WORK REQUEST: Your answer must be every line of the data below that holds the string "accomplish", copied exactly.

SUPPLIED MATERIAL:
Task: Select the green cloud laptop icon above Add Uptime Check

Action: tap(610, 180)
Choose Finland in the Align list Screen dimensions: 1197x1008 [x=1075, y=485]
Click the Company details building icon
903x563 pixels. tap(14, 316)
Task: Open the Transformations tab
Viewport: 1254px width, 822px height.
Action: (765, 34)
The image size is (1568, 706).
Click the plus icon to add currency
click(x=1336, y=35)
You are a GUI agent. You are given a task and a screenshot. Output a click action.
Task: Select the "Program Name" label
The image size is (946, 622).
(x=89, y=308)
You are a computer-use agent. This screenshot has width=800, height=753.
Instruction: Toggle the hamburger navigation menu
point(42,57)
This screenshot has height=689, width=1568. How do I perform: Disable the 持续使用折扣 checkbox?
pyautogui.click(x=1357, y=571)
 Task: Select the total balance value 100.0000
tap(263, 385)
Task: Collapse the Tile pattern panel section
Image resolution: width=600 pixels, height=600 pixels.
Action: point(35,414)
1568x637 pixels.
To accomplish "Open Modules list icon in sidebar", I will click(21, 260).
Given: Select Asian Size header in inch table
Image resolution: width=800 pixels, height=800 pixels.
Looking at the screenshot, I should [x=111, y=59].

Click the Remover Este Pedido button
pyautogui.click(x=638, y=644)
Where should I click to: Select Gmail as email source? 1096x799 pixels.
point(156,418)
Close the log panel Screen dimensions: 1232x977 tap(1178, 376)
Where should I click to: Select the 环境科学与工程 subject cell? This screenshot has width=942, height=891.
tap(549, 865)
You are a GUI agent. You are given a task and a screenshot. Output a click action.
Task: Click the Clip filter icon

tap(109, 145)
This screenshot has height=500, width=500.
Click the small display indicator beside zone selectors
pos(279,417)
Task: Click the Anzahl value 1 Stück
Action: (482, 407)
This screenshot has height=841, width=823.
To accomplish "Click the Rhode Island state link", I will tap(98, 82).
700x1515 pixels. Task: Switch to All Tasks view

YOUR SOLUTION:
To accomplish "Open Modules list icon in sidebar", I will click(21, 260).
To accomplish "Click the Rhode Island state link", I will tap(98, 82).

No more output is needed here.